PROMPT
In the entries below, find the line with "Click Copy to clipboard link" and the line with "Enable the Grupo en el hogar checkbox". Reproduce those two lines and every line between them exactly, and nothing more.

Data extracted from a collection
++++++++++++++++++++

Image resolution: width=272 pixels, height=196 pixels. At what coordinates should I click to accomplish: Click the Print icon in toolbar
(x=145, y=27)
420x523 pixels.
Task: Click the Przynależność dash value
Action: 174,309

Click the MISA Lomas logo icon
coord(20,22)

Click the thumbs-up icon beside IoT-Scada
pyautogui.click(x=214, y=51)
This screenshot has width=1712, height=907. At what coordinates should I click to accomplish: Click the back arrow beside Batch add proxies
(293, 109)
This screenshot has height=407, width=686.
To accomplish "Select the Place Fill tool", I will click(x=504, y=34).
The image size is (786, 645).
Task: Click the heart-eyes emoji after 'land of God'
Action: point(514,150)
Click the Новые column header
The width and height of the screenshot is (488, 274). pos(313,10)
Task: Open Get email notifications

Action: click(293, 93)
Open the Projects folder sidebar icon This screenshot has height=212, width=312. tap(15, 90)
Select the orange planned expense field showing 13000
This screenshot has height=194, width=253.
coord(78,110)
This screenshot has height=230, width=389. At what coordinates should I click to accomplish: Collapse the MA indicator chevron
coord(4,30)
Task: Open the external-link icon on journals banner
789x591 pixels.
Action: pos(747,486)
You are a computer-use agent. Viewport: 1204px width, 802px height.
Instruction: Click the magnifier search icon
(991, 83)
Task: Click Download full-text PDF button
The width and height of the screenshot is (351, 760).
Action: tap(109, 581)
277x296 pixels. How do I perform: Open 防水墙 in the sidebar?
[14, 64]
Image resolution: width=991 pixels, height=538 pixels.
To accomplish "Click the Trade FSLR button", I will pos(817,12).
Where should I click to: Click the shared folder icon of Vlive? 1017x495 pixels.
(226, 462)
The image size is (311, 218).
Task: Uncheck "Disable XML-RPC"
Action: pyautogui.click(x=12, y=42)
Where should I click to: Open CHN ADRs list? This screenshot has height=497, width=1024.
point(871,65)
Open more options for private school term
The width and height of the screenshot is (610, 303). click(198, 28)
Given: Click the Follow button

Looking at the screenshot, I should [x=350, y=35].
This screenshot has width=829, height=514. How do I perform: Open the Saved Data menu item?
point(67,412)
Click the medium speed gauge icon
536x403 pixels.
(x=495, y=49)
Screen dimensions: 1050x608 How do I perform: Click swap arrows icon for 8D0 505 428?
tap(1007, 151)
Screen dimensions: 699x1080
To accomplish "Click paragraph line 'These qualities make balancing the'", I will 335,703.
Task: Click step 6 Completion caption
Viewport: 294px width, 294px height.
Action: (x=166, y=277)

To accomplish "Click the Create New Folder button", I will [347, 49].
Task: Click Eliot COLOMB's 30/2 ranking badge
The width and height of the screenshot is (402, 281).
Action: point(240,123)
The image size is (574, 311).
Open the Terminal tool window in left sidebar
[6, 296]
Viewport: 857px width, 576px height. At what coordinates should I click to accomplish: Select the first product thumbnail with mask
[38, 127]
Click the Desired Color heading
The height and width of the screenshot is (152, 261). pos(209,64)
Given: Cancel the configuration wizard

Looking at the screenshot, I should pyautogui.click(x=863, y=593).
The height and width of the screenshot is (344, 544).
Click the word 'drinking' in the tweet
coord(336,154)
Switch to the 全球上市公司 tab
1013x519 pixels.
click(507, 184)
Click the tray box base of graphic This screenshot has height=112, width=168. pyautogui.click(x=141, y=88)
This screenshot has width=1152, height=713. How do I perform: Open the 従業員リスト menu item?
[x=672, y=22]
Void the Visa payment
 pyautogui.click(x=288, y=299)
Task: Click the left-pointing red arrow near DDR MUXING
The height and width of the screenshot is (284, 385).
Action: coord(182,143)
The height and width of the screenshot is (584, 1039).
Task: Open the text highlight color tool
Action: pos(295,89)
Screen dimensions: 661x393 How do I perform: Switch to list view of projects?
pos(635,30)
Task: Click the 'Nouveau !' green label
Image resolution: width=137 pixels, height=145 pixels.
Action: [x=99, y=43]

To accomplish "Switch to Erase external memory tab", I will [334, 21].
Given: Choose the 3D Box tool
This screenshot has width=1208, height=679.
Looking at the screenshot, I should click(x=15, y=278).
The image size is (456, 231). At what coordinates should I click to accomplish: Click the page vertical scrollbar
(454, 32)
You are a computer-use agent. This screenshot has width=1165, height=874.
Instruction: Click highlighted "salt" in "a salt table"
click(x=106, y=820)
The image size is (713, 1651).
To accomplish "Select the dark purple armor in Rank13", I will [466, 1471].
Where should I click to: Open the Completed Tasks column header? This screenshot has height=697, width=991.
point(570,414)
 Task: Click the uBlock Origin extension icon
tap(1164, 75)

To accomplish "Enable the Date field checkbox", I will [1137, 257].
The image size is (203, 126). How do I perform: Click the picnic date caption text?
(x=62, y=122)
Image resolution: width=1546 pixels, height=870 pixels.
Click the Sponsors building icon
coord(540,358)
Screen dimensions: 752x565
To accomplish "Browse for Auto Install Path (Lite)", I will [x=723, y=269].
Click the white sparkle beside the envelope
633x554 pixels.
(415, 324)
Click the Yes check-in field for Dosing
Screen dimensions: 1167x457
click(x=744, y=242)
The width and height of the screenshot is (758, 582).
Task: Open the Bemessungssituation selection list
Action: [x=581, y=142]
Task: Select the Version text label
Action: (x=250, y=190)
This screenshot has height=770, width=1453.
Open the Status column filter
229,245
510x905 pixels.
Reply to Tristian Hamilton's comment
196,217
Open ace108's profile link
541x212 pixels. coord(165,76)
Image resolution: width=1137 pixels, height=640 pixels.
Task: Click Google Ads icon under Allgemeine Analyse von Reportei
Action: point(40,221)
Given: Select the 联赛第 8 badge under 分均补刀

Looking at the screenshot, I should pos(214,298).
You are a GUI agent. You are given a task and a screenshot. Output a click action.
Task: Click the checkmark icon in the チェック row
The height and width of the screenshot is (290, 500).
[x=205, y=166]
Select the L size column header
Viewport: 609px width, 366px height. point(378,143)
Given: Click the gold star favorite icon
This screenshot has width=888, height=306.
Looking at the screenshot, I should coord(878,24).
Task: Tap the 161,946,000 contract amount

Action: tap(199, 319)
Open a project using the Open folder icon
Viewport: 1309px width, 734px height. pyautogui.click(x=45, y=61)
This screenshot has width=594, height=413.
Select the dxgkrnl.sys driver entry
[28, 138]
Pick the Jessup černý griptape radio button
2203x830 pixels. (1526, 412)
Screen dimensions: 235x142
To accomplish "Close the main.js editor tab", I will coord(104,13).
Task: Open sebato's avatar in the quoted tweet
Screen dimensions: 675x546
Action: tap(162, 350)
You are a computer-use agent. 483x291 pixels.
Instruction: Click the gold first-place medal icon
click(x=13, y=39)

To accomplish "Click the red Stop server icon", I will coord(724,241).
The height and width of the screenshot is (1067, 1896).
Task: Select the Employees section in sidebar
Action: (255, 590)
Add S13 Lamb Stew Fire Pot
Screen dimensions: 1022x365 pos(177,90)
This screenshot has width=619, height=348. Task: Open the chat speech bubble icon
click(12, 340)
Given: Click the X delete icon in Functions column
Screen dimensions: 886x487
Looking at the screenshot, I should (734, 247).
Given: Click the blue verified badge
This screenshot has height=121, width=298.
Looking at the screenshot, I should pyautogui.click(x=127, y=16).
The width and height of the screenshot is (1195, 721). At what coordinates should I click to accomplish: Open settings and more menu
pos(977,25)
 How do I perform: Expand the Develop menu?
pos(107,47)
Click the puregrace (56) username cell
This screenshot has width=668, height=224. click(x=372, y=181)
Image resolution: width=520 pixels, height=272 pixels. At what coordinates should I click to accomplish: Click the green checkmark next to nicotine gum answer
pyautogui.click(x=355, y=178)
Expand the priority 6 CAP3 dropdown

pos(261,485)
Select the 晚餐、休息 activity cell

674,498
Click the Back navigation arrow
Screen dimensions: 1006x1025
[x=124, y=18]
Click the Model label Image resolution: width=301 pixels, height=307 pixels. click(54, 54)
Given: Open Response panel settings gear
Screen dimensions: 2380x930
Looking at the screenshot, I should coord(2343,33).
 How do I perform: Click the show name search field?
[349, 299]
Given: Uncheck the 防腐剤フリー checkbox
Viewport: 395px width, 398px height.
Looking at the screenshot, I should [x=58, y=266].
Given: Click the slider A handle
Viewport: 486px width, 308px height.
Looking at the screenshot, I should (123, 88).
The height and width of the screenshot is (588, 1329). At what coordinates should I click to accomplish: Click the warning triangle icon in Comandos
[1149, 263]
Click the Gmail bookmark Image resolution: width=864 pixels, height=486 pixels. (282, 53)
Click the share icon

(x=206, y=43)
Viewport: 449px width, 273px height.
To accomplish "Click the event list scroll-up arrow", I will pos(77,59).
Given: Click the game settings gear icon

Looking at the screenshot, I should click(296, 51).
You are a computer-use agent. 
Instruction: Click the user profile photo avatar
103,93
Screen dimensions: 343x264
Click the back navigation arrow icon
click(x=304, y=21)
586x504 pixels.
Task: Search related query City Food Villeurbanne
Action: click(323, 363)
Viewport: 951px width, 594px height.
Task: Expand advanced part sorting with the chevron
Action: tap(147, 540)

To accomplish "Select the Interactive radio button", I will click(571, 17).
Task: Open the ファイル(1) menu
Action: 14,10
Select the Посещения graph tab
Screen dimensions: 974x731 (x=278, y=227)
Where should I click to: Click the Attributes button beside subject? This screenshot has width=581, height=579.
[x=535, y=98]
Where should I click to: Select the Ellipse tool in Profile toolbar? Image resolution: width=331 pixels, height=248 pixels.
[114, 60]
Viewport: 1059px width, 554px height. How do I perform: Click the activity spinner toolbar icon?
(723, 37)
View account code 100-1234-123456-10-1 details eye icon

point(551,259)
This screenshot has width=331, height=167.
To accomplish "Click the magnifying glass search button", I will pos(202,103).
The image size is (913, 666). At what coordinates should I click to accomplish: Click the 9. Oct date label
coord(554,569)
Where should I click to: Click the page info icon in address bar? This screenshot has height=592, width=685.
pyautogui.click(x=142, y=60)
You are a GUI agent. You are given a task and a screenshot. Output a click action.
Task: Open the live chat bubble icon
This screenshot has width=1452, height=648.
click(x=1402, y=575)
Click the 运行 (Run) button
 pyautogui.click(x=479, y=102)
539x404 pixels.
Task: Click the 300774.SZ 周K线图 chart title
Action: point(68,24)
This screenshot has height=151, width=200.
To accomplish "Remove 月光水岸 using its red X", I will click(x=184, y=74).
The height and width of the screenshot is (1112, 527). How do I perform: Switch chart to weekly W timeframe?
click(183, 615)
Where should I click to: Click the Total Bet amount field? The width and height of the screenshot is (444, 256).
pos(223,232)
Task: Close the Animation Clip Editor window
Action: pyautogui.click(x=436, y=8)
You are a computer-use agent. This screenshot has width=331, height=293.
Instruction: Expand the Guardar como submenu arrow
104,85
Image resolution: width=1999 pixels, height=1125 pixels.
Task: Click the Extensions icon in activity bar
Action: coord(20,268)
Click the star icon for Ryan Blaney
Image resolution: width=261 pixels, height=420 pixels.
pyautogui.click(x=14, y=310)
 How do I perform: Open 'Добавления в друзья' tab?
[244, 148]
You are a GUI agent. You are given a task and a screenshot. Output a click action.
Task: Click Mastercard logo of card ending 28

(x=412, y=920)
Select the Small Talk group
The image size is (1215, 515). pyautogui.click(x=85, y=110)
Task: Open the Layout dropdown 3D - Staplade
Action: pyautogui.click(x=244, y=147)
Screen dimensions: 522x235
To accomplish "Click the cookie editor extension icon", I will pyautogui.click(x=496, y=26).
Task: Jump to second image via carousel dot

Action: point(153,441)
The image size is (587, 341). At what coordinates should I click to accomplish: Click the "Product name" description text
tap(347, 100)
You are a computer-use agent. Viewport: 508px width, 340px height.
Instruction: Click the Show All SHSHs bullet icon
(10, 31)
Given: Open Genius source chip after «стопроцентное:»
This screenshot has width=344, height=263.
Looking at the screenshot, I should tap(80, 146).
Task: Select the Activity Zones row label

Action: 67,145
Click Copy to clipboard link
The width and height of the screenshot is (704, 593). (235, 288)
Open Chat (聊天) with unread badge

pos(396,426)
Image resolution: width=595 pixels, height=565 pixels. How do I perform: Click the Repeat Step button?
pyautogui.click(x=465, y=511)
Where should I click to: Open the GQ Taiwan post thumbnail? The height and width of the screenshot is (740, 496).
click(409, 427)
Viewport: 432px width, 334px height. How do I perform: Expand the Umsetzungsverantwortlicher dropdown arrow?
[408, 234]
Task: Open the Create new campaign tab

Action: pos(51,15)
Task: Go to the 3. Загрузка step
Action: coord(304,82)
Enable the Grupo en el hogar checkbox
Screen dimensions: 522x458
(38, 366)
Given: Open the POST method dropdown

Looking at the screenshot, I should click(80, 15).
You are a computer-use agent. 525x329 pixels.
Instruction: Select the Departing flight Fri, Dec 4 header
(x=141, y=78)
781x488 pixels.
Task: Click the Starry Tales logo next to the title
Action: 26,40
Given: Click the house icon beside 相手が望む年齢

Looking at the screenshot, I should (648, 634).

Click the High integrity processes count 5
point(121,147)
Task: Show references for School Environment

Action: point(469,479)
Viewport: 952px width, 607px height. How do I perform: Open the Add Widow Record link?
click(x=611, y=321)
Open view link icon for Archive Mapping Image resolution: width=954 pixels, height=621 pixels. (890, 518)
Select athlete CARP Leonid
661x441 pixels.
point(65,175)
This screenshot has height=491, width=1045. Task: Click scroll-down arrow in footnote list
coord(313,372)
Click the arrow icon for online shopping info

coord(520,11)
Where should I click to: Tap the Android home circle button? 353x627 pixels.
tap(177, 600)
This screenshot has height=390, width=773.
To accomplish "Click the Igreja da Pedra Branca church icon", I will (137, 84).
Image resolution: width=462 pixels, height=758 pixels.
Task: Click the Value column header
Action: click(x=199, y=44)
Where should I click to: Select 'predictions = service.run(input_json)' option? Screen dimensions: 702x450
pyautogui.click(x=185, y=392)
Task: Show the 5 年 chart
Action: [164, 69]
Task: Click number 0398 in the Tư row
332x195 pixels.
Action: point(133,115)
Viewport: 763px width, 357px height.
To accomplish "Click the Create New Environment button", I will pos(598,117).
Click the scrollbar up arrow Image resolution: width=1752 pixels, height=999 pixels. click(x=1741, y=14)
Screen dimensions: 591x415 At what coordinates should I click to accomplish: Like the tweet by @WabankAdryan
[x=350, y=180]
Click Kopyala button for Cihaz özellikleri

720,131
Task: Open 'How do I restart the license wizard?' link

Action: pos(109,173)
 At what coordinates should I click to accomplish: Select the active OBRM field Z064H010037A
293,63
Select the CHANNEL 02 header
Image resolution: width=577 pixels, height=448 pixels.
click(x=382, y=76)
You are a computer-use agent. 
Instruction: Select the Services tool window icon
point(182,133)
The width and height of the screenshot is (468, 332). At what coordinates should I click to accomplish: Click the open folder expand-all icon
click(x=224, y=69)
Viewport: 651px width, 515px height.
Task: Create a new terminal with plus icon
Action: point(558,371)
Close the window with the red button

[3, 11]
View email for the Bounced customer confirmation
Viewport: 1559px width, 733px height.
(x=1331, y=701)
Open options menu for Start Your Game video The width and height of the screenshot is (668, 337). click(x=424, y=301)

++++++++++++++++++++

YOUR RESPONSE
Click Copy to clipboard link
The width and height of the screenshot is (704, 593). (235, 288)
Open Chat (聊天) with unread badge

pos(396,426)
Image resolution: width=595 pixels, height=565 pixels. How do I perform: Click the Repeat Step button?
pyautogui.click(x=465, y=511)
Where should I click to: Open the GQ Taiwan post thumbnail? The height and width of the screenshot is (740, 496).
click(409, 427)
Viewport: 432px width, 334px height. How do I perform: Expand the Umsetzungsverantwortlicher dropdown arrow?
[408, 234]
Task: Open the Create new campaign tab

Action: pos(51,15)
Task: Go to the 3. Загрузка step
Action: coord(304,82)
Enable the Grupo en el hogar checkbox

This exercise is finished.